§ **Information shown**
========================================
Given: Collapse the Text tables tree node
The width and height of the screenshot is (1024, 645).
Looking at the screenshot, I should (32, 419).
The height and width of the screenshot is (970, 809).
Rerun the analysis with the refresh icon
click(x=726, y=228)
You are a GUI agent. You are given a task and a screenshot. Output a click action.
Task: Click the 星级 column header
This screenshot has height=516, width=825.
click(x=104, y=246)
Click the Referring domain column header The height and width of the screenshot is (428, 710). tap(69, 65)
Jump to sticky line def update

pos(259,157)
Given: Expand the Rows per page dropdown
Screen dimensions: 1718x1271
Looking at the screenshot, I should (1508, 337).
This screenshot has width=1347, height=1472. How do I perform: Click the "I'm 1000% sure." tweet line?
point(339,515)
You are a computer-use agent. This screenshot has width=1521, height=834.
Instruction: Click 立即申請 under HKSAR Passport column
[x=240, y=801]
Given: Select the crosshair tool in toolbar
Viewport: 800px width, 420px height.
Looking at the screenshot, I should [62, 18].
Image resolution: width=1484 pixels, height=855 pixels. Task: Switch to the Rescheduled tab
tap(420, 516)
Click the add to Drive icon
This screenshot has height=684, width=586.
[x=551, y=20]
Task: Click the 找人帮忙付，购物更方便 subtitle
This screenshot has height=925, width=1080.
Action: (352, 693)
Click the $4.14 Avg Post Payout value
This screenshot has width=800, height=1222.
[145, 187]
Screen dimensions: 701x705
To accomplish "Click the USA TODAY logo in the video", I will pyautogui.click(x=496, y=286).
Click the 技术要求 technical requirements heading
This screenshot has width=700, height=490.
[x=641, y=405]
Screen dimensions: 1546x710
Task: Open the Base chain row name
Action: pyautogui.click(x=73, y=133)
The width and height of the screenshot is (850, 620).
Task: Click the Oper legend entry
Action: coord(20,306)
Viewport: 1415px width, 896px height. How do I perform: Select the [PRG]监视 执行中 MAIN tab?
========================================
§ **What to do**
List every line from the entries above in which "header" appears.

§ **Written answer**
Task: Click the 星级 column header
Click the Referring domain column header The height and width of the screenshot is (428, 710). tap(69, 65)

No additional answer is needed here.